Not long after he began singing competitively, Jones begged his dad to let him try out for the Canadian television show, "The Next Star," a reality show that was a competition to find the most talented singer in Canada aged 15 or under.
Video: Get to Know Hunter Jones
His dad wouldn't bring him to tryouts, however, unless he also learned an instrument, so he spent the entire next summer learning how to play guitar.
The following year, he went out for the show and made it through several rounds before finally getting cut during the TV shooting auditions.
Still just a year or two into his new passion, the fact he was able to make it that far fueled his passion for music even more.
"After I did that, I went to a bunch of fairs around town, went to singing competitions and talent shows," Jones said. "I was winning envelopes of money on the side. I mean, you're 15 years old and you're winning 500 bucks for winning a competition. You can buy 'Call of Duty' with that."
Jones began playing the piano during his first season with the Peterborough Petes. A high school student when not playing hockey, Jones had a music class on his schedule where he was first introduced to it.
With an open period to start his school day, Jones would head up to the music room and play piano on his own.
He bought his first set of drums on a whim, purchasing his first set from a neighbor who also played. There wasn't anything that pushed him towards buying it other than a simple love of music.
As of now, Jones only performs covers, but he said he does write his own music as well. Eventually, his goal is to perform that as well.
"I've never really performed my own music because I don't know if it's any good," Jones said. "When I sing stuff, I usually sing pop-ish stuff or country. But when I'm playing electric guitar in my room, it's usually a lot of rock. The electric guitar is fun when it sounds like that."
His go-to song that he says he's performed more than any other is Jason Mraz's 2005 hit, "I'm Yours."
"It's a good tune," Jones said, moments before showing his youth. "It's old though."
On the ice, that youth is a big reason why the Wild is excited about the future between the posts.
While Minnesota's immediate future in goal is secure with veterans Devan Dubnyk and Alex Stalock signed for the next two and three seasons, respectively, the long-term future was in doubt.
Kaapo Kahkonen had a great first half of the season in Iowa last season, earning a spot in the AHL All-Star Game. But when the team made its Calder Cup Playoff run, it was veteran Andrew Hammond who started and played every minute.
Hammond has since signed with the Buffalo Sabres.

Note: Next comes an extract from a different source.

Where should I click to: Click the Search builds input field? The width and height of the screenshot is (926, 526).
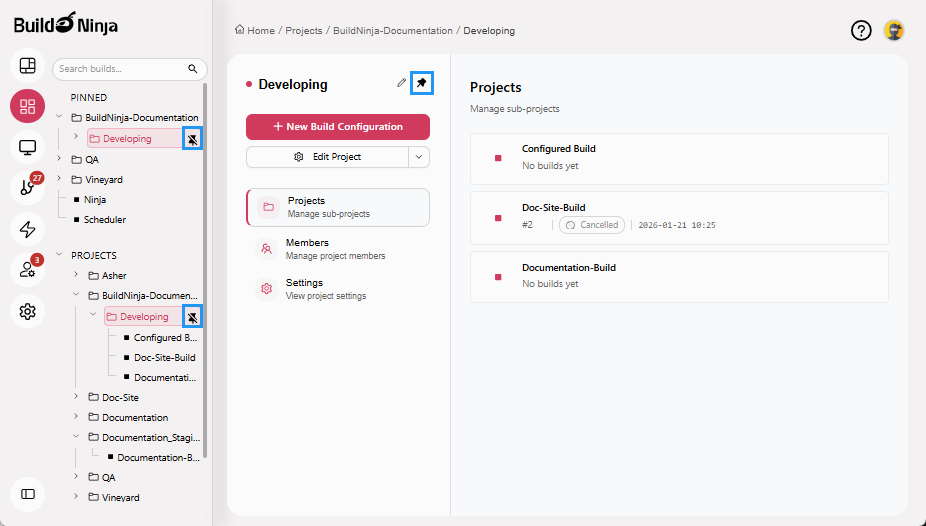click(x=120, y=69)
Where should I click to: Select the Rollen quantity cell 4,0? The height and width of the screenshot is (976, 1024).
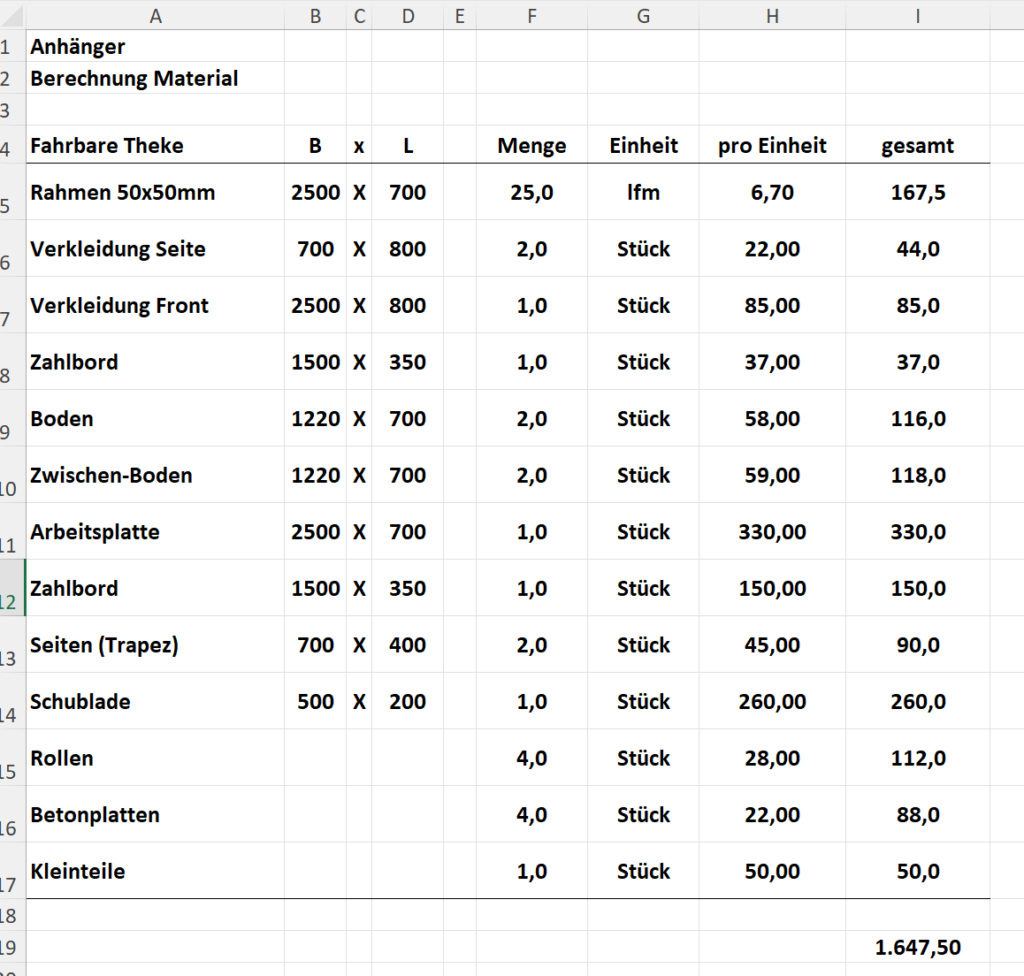532,758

Mat Robson was signed after a stellar three-year collegiate career at the University of Minnesota, and he should compete with Kahkonen for playing time in Iowa this season.

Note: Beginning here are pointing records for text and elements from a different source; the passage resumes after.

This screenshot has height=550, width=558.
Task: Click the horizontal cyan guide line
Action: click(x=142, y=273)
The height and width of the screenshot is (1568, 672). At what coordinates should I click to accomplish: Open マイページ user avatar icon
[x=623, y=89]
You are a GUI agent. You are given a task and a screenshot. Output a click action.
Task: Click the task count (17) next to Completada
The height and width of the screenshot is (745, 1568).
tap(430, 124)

Beyond Dereck Baribeau, who will be back in the Quebec Major Junior Hockey League this upcoming season, the Wild had no other goaltenders in its pipeline until the draft, when it selected Jones in the second round, and Filip Lindberg in the seventh round.
Video: Jones happy to be selected by Wild
Jones was rated by some as the second-best goaltender in the draft, and was the third-ranked North American goaltender by NHL Central Scouting. He'll be back in Peterborough for the upcoming season, where he will be the Petes' starting goaltender for a second consecutive season.

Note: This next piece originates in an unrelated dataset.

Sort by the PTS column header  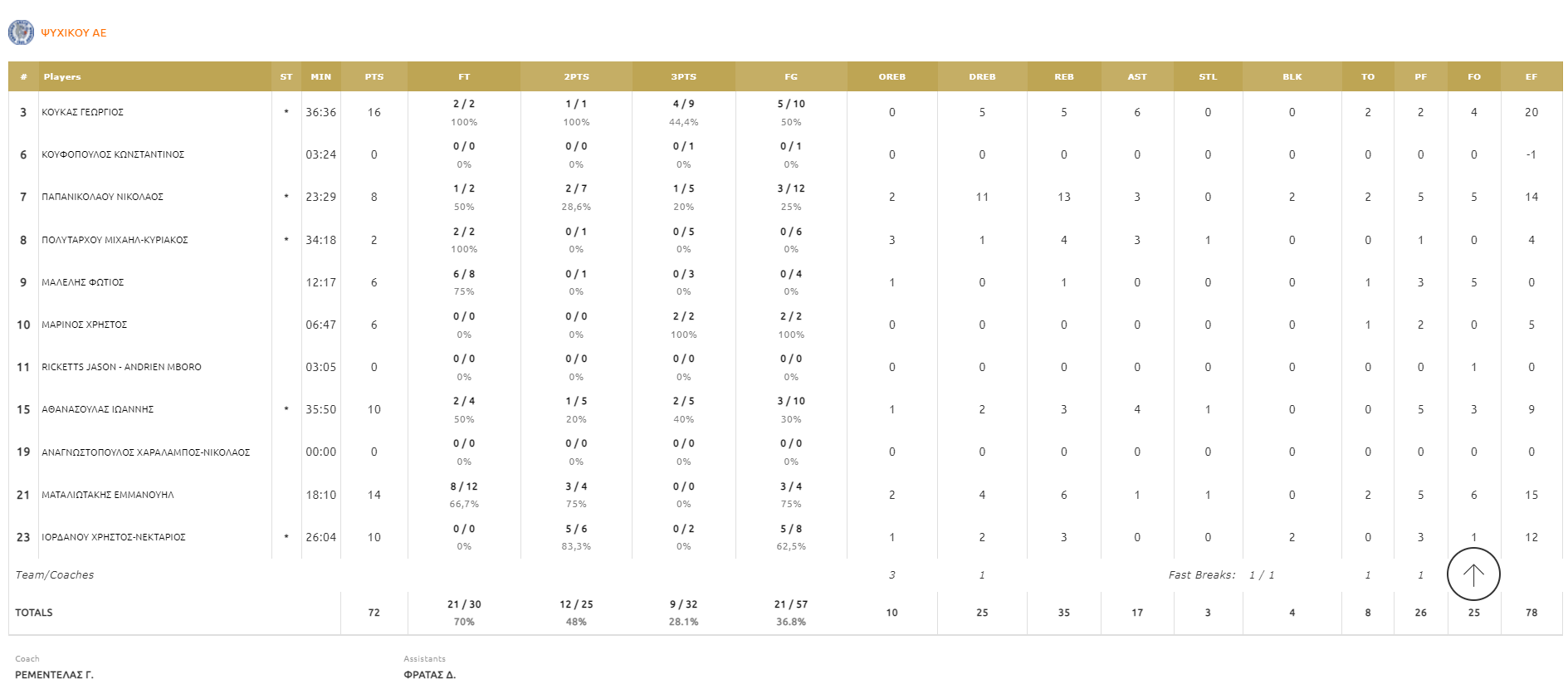[374, 76]
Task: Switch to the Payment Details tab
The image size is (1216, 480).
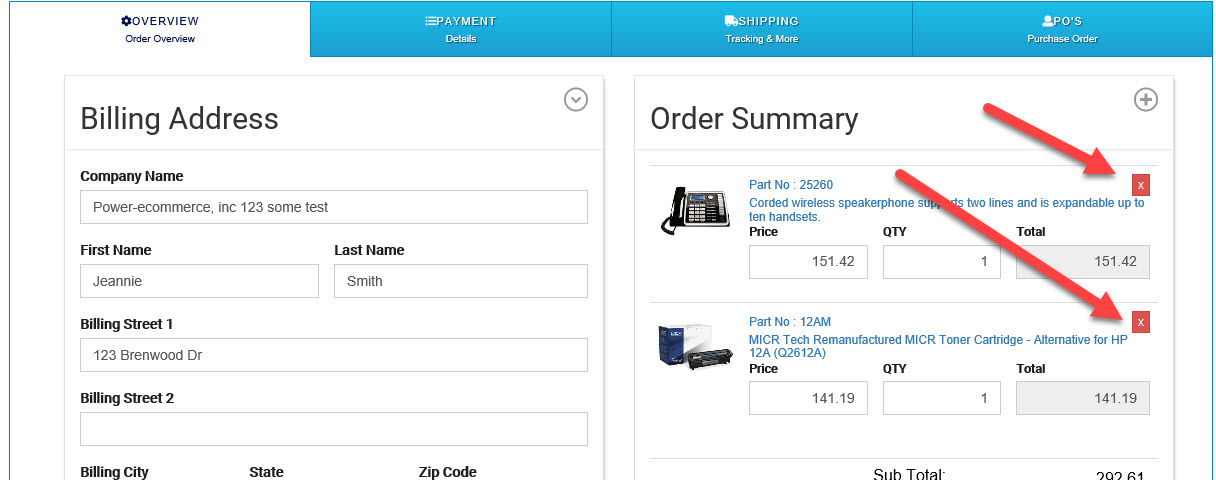Action: (461, 29)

"Each and every time he went on the ice [last season], he got better," said Peterborough General Manage Mike Oke. "Over the past couple of seasons, he's had the opportunity to participate in some of the Hockey Canada programs, and in working with our goalie coach, we've really noticed a steady improvement. He's focused and determined to get better."
And while hockey is his number one passion, and his new goal is to one day be the Wild's No.1 goaltender, don't be surprised if you see Jones' name with a No. 1 hit on the music charts either.
In both arenas, his future is bright.